Nikon P610 at 900mm equivalent field of view. 1/250th @ ISO 160 @ f5.6. Processed in Lightroom.

Black-crowned Night Heron, Factory to Pasture Pond, Kennebunk ME
“If your eye is generous, your whole being is full of light!” Jesus
I am pretty sure this Black-crowned Night Heron has nested at Factory to Pasture Pond for at least four years. At the very least, I have seen it (or another BCNH) there, spring and summer, for each of those years. Now Factory to Pasture Pond is my own name for the place, and it makes it sound much grander than it is. It is actually just a little wetland caught between Factory to Pasture Road and two paved parking lots…the remnant, perhaps of a more extensive wetland that was bisected by the road and contained by pavement years ago. I visit it regularly for dragonflies in the summer. There are turtles, and, at least arguably, Black-crowned Night Herons, and a variety of other common nesting birds…but it is surrounded by factory buildings on 3 sides. By August, in a hot dry summer, it can shrink by a third, but it is a year round pond. And it is only a few blocks from Main Street Kennebunk…definitely “in-town”…not exactly urban, since we are talking a village of 5612 here, but pretty close. 5612 humans and at least two Black-crowned Night Herons. 🙂
I am always amazed at how resilient the creation is. We can pave it. We can cover it over with factory buildings and our houses. We can till it and plant all manner of intensive crops.

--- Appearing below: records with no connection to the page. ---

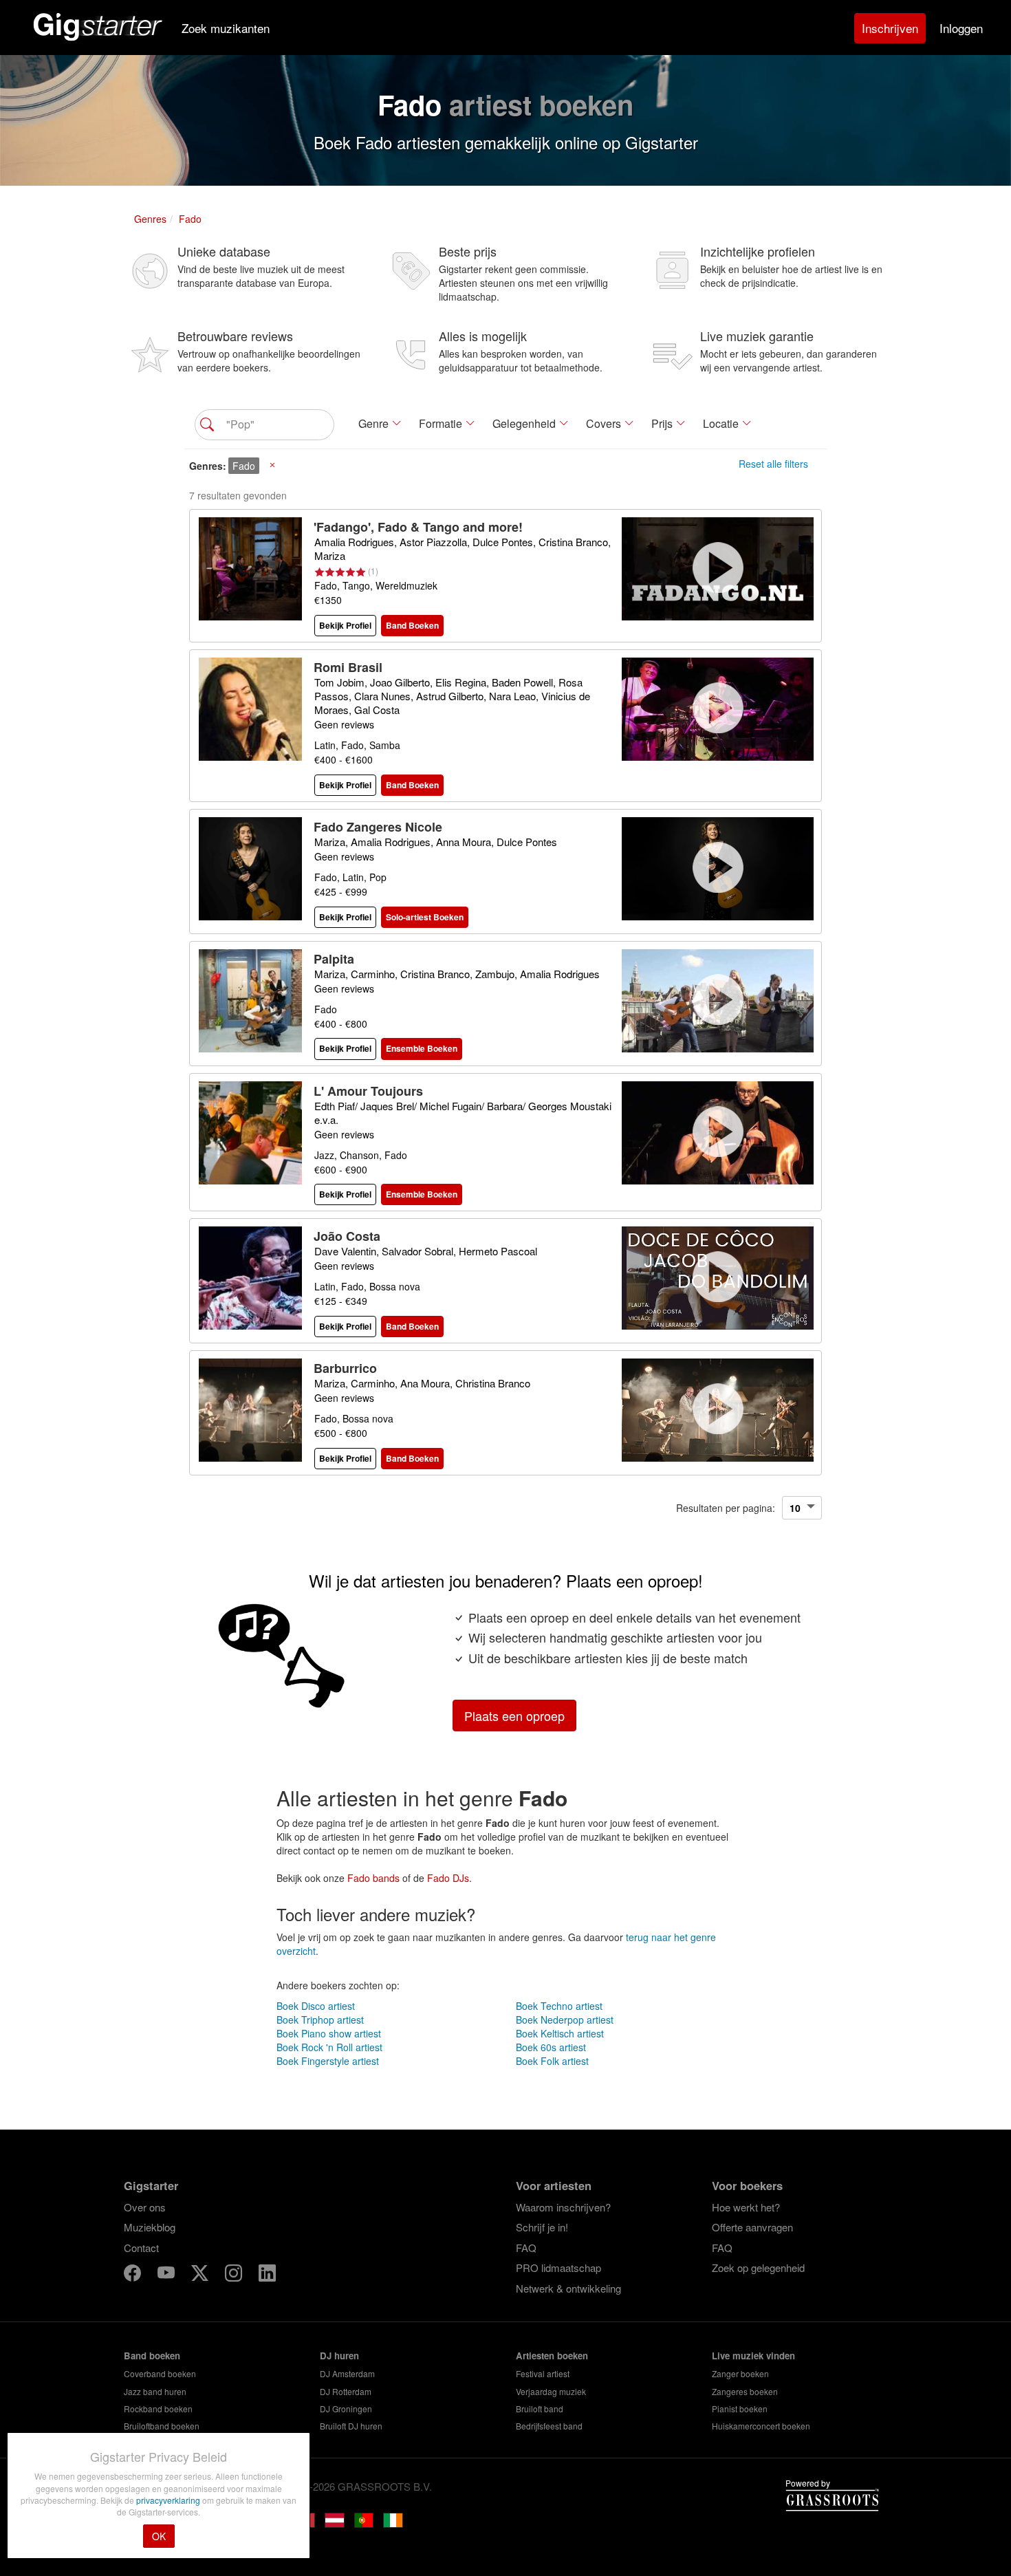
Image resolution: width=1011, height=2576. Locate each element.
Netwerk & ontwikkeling (568, 2288)
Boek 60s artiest (551, 2047)
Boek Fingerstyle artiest (327, 2061)
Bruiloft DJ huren (351, 2426)
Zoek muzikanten (226, 27)
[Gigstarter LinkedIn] (267, 2275)
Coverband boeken (160, 2373)
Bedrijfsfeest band (549, 2426)
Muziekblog (149, 2227)
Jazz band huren (155, 2391)
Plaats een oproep (514, 1715)
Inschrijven (890, 27)
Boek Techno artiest (559, 2006)
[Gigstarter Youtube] (167, 2275)
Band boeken (152, 2355)
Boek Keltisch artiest (560, 2033)
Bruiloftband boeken (161, 2426)
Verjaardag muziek (551, 2391)
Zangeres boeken (745, 2391)
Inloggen (961, 27)
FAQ (526, 2247)
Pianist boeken (740, 2408)
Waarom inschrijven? (563, 2207)
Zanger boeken (740, 2373)
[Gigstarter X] (201, 2275)
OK (159, 2536)
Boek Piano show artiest (328, 2033)
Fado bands (373, 1878)
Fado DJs (448, 1878)
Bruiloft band (539, 2408)
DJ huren (339, 2355)
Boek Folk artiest (552, 2061)
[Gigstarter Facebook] (134, 2275)
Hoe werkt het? (746, 2207)
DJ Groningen (346, 2408)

We can ditch and drain wetlands. We can channelize rivers. We can rearrange and manage the landscape to meet our needs and purposes. But creation, what we call nature, always finds a way back in. Roots crack pavement. Water seeps under roads. Silt fills channels and willows and cattails grow. Great Horned Owls nest in cemeteries. Black-crowned Night Herons nest in parks and on golf courses…and in tiny remnant wetlands right in town. The generous eye sees all this reclaiming of the space we think of as our own, as human space, as a good thing. Creation refusing to take no for an answer. Creation reminding us, always, that we a part and parcel of all that lives, and that all that lives is essential to our being…to our being filled with light and life and hope.
So, seeing the Black-crowned Night Heron at Factory to Pasture Pond in down-town Kennebunk delights me. It is what the generous eye delights to see. Happy Sunday!